# Project introduction

China is one of the countries facing low birth rate issues, meanwhile, China's population decreased by 850,000 in 2022, marking the first negative growth in over 60 years despite years of work trying to avoid the situation. China repealed the One-Child policy in 2016 and launched birth-encouraging policies in earlier years. However, the birth rate has not increased as the government anticipated. (https://www.npr.org/2023/01/17/1149453055/china-records-1st-population-fall-in-decades-as-births-drop) <br>

The topic of this project will understand the attitude toward the government's birth-encouraging policies online among the Chinese people. Intuitively, it is not hard to imagine that the general opinion may not be very supportive. Still, I am interested in the degree of dissatisfaction across time and what aspects people discussed most when commenting on the topic. To do so, I went through the process of data collection, data cleaning, and text analysis.  <br>

For text analysis, I performed sentimental analysis to answer my question of people’s degree of satisfaction/ dissatisfaction from 2021-2023, used word clouds to demonstrate the overall most-frequent word, and used TF-IDF to identify year-specific keywords and further interpret possible reasons behind it.

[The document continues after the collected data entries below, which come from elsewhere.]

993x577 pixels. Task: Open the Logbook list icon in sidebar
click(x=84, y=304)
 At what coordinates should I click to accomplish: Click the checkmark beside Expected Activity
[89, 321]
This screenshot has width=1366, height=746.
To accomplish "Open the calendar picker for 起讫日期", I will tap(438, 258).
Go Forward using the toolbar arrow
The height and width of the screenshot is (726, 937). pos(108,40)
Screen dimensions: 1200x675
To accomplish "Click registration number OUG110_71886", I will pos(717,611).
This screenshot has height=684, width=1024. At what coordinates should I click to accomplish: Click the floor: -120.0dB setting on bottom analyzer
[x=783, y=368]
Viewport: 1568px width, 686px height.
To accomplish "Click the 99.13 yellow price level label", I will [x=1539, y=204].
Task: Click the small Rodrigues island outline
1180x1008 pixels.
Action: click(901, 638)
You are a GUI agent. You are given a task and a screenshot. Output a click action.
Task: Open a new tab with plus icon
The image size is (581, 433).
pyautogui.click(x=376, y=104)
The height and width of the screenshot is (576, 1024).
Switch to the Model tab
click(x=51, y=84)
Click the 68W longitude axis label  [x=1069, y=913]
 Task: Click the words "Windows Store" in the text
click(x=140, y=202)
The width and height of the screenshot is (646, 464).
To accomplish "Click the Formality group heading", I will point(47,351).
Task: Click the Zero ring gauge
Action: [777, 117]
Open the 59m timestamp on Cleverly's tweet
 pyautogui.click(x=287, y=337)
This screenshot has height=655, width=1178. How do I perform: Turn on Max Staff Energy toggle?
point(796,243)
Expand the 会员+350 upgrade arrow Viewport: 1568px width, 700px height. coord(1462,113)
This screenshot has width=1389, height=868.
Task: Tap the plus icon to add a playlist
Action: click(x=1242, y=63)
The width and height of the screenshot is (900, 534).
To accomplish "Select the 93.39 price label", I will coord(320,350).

# Script 1: Data Collection

## Main reference for this script
The below code is adapted on script from this link https://zhuanlan.zhihu.com/p/443802888, there are a lot of changes as weibo changes their anti-crawling algorithen often. <br> Also, I also ask my friend Henry Hsieh for creating this script, thank him for his patience and kindness, this is his github: https://github.com/Hsieh-Cheng-Han

## Decide what weibo comments to scrape

The second step of the analysis is to decide the particular posts and their comments for analysis. For this step, I leverage a website (Link: https://weibo.zhaoyizhe.com/#) that recorded the most popular Weibo (ranked by view times in 24 hours) and searched birth-policy-related words to find the most popular posts and selected the ones with the most comments for web scraping, the URLs I selected to scrape as below:<br>
1. https://m.weibo.cn/detail/4727660435213482
2. https://m.weibo.cn/detail/4635622721458463
3. https://m.weibo.cn/detail/4643035767642831
4. https://m.weibo.cn/detail/4726596705715427
5. https://m.weibo.cn/detail/4660999765890124
6. https://m.weibo.cn/status/4635609970509108
7. https://m.weibo.cn/detail/4660990257666817
8. https://m.weibo.cn/status/4875327685790516
9. https://m.weibo.cn/detail/4881790165059616
10. https://m.weibo.cn/detail/4734289247207643
11. https://m.weibo.cn/detail/4734283263247434
12. https://m.weibo.cn/detail/4734299180368580<br>
After selecting the posts, I create the script below to scrape the comments and save them as an Excel file to easily eyeball the results and perform preliminary data cleaning and combination through Excel. Then, I convert the Excel files into txt format through the below code and upload them to a folded name “Weibo by year” in jupyternotebook.

# Web scraping framework

Unfortunately, the main data sources I wish to use for the analysis do not provide API for researchers, and hence required me to scrape data. Below is a simple framework to demonstrate the main steps of web scraping:
1. Identify the data to be scraped: The first step is to decide what data you want to obtain. For this project, I selected two candidates and extracted the text only. 
2. Select a web scraping tool: The second step is to choose a web scraping tool. In class we used BeatuifulSoup as an example. However, due to the website's structure, I used Regular Expression (regex/re) to extract the content. 
3. Identify the website's structure: The third step is to investigate the website structure and source data to identify where the content I want is located. I performed this by leveraging Chrome’s developer tools to view the HTML and CSS> 
4. Write a web scraping script: The fourth step is to create a web scraping script based on my understanding from step 3. We did a similar thing with the Met website by using requests, parsing, etc., in class. 
5. Clean and store the data: Clean and process the extracted data to make it usable for your analysis or application. Store the data in a structured format, such as a CSV or database, for easy retrieval and analysis.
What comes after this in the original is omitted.